Dawson explained: “I bought a 1.1m squared lens; created a solar powered furnace; tested it in London; and it worked! I managed to get the lens to produce temperatures of 1500 and above. Then I used it to melt scrap metal, and create the jewelry displayed at the show.”

Nature again inspired metalwork, as artist Victoria Shennan displayed her jewellery and musical- collaboration about bacteria. The graduate first researched the quantities of human bacteria, before making jewellery that reflected its proportion and place in the body.

RCAVic

She then sought to replicate its patterns, in a musical collaboration with Exeter University Medical School Research Fellow ; Dr Linda Long, and creator of Molecular Music, Jack Hurst.

Shennan said: “The body is a landscape, host to many habitats, vastly uncharted, and part of a wider ecosystem. Through the medium of the body we experience the world.

“My exhibition asks: ‘what if you could experience the world hidden in plain view and hear the rhythms of nature that underpin existence or weigh the value of these invisible worlds?’”

Invisible forces also acted as inspiration for artist Alexander Duncan’s installation. At the show, Duncan flooded an area and added (partially concealed) machinery to create a fake tide.

RCA Alex Duncan

He said: “In this work a loading ramp becomes a slipway; somewhere intertidal and uncanny. An artificial lapping wave powered by a pointless machine.

“I’m fascinated with how people react to water; to want to be close to something potentially harmful and control it.”

Control is a theme which resurfaced in artist Yunjung Lee’s work. Her jagged jewelry showcased rings and necklaces with fangs, snakes and stilettos.

RCAYunjungLee

She explained: “I found that there are two female stereotypes: the princess and the monster. Barbie doll is an example of the princess; Medusa and Vagina Dentata the monster.

“I fused the two different representations and created something in between. Throughout the project I tried to shed the new light on the representation of women, and make the jewellery that can be part of the wearer’s identity.”
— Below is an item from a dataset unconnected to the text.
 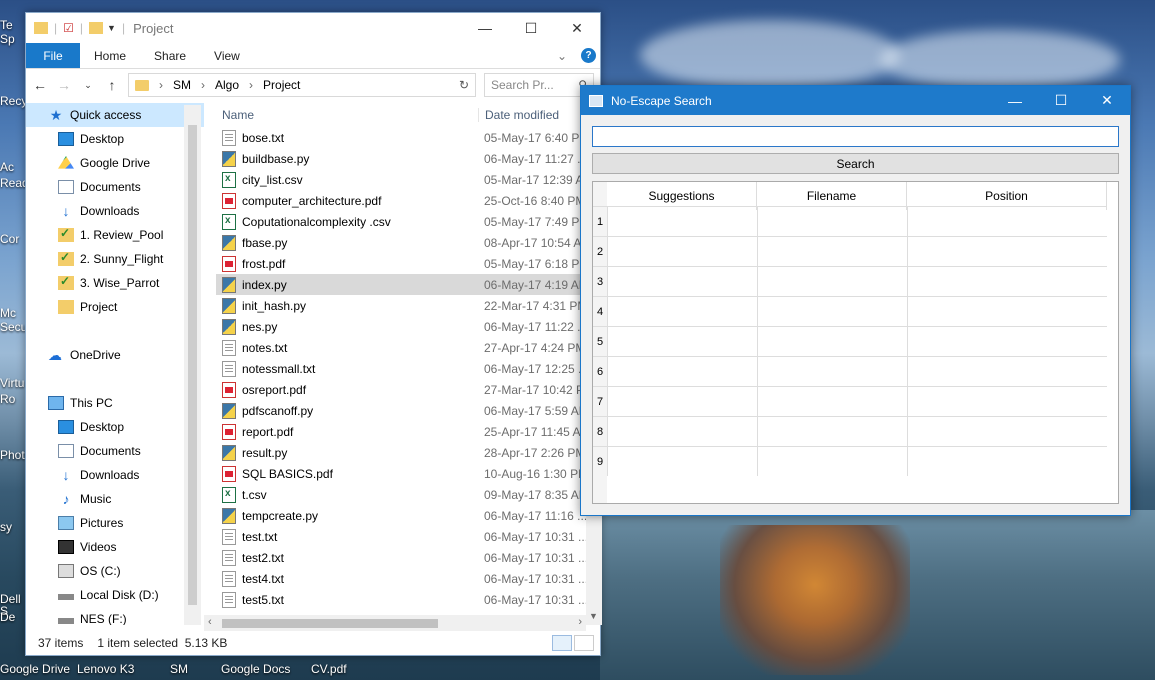 I want to click on nav-item: Documents, so click(x=115, y=451).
Identity formation also prevailed in RCA photographer Ruidi Mu’s work. Mu’s centrepiece was a wooden hut, papered in passport photos of similar looking people. These pictures sat behind test tubes (containing hair) in a combination that suggested cloning.

RCA Rudi Mu

Mu said: “My works revolves around the idea of ‘happening’; trying to find the boundary between art and life, and shrinking it as much as possible; using photography to recreate the environment.”

Another artist using variable environment to manipulate form was Isabella Kullmann. Kullmann’s glass vases and bowls showed clean edges that responded well to light.

RCAIsabella

She said: “This body of work is all about the glass object in its domestic environment or architectural setting- the play of light, the fall of shadows, the reflection on the surface, and the refraction of colour.
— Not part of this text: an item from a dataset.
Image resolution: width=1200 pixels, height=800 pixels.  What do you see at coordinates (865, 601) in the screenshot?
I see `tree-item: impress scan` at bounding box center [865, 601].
“These transitory properties stand in contrast to the permanence of the material itself. The situated environment becomes active: adding colour, movement, and light to the object, while the hardness of the glass dissolves into the space surrounding it.”

Reactive and proactive in parts, the RCA Graduate show offered something for everyone.

Head of Communications & Marketing, Áine Duffy concluded: “The RCA 2015 show has been an unmatched showcase for the talented designers and artists graduating this year.”